-- Exercise prompt --
Output as a numbered list the part of the listing below that opens with the line containing "This screenshot has width=1300, height=638." and closes with the line containing "Image resolution: width=1262", skipping blank lines. Leave the pictures out of your answer.

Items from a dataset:
________________

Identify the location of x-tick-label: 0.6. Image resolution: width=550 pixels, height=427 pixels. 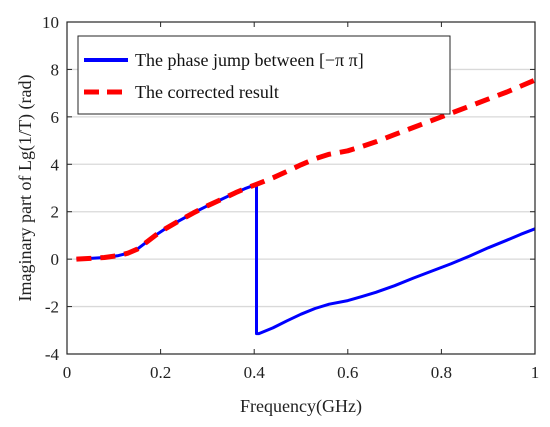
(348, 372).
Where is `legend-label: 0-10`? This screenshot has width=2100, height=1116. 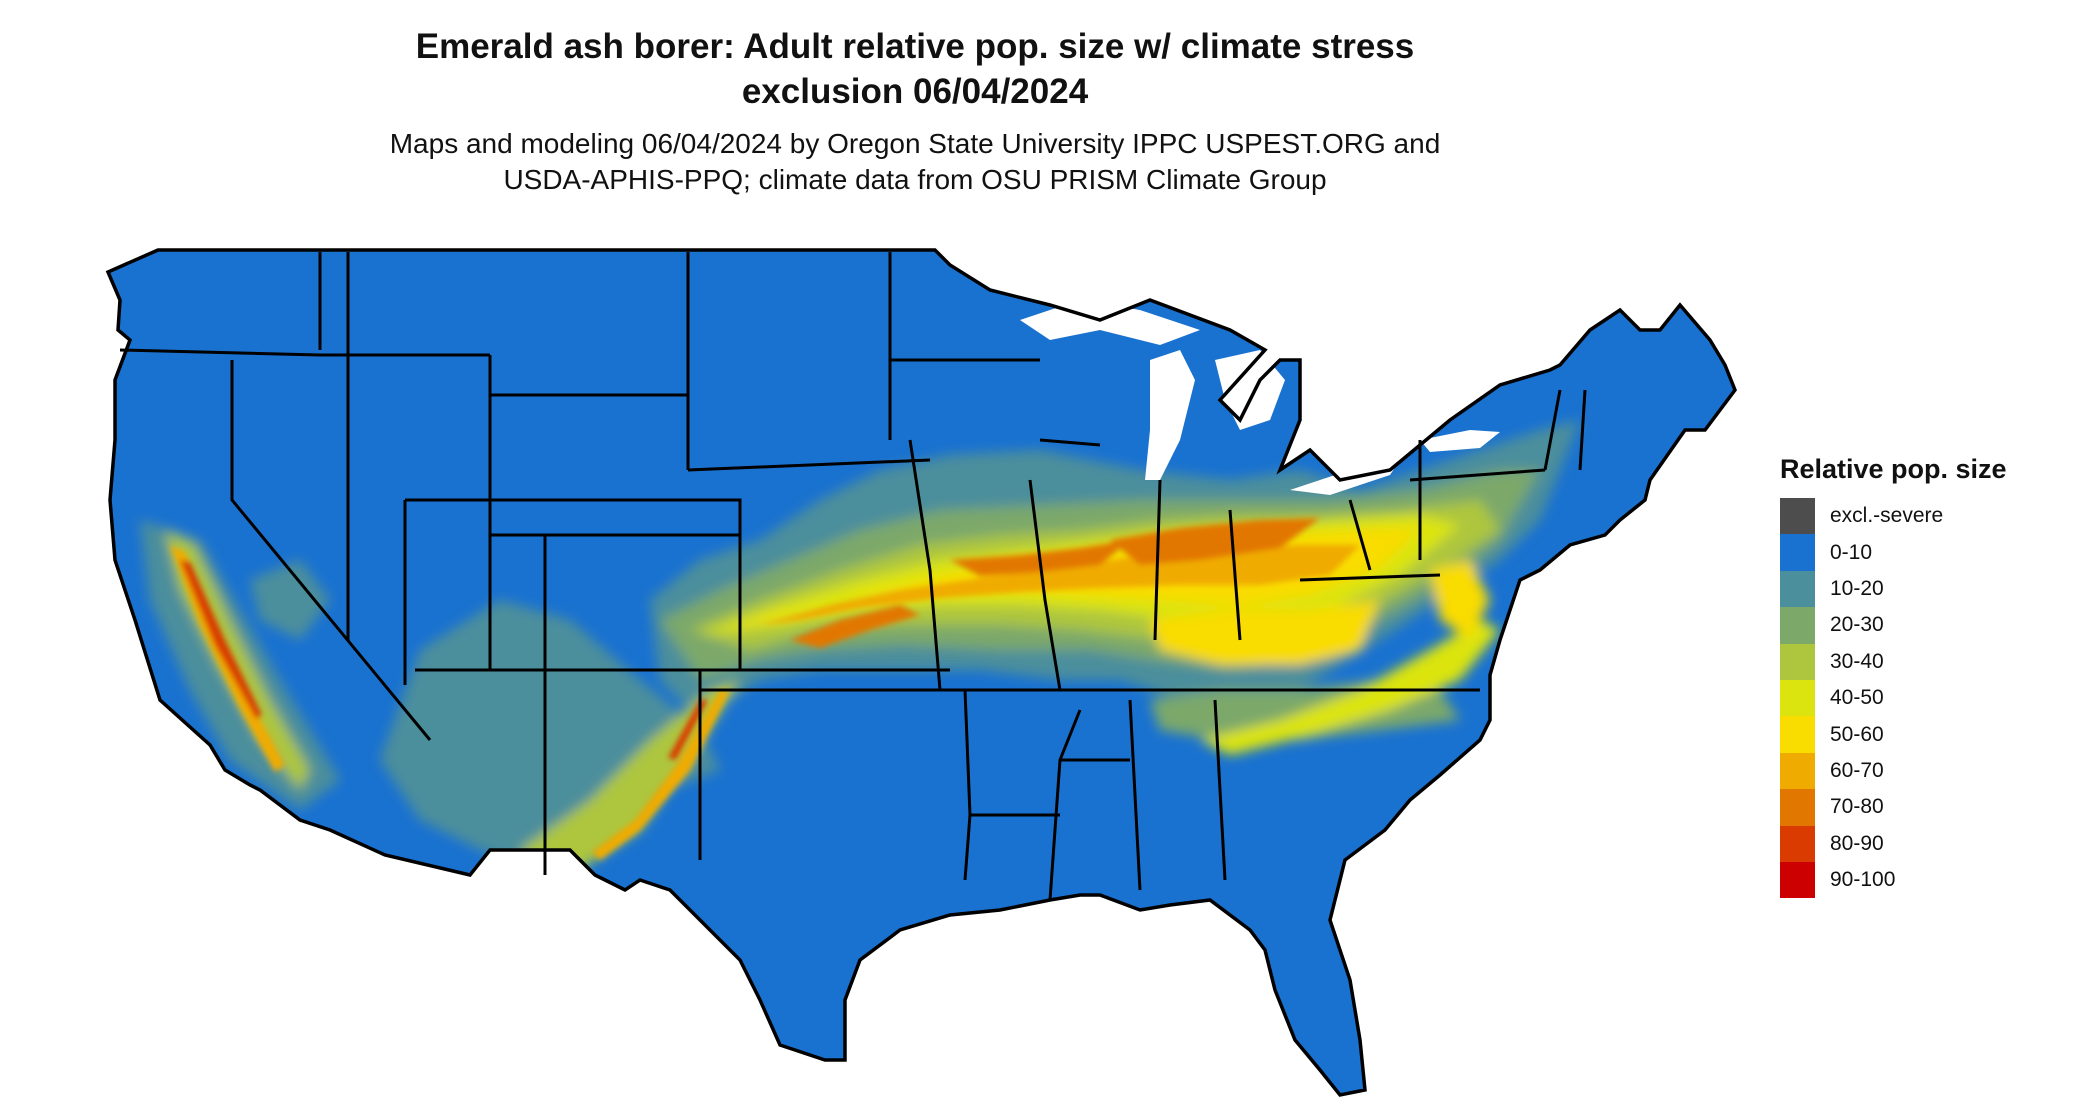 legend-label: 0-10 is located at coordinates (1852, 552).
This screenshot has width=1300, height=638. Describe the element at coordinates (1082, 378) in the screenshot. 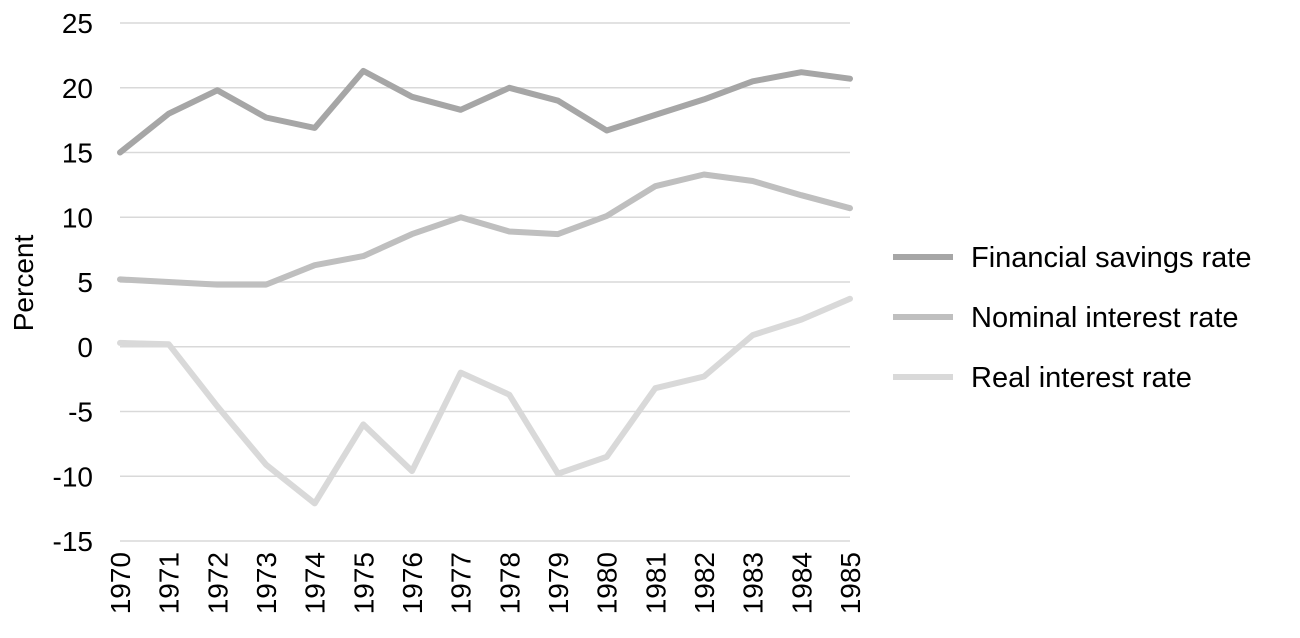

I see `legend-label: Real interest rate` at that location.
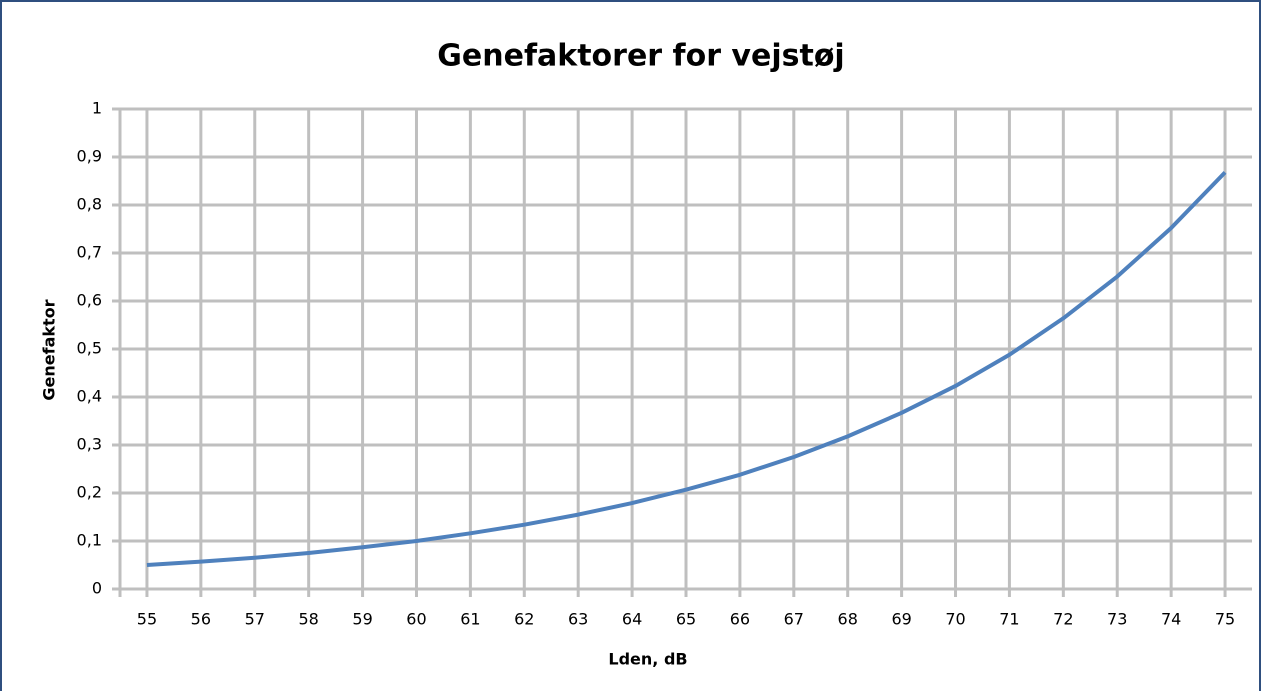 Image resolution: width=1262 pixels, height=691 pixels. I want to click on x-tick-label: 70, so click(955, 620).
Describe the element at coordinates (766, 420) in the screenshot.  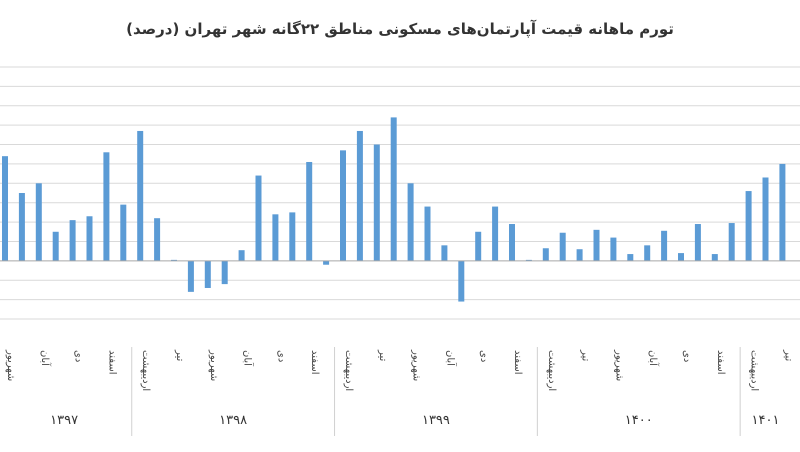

________________

-- Answer to this exercise --
1. This screenshot has width=1300, height=638. Describe the element at coordinates (1082, 378) in the screenshot. 
2. I see `legend-label: Real interest rate` at that location.
3.  Image resolution: width=1262 pixels, height=691 pixels. I want to click on x-tick-label: 70, so click(955, 620).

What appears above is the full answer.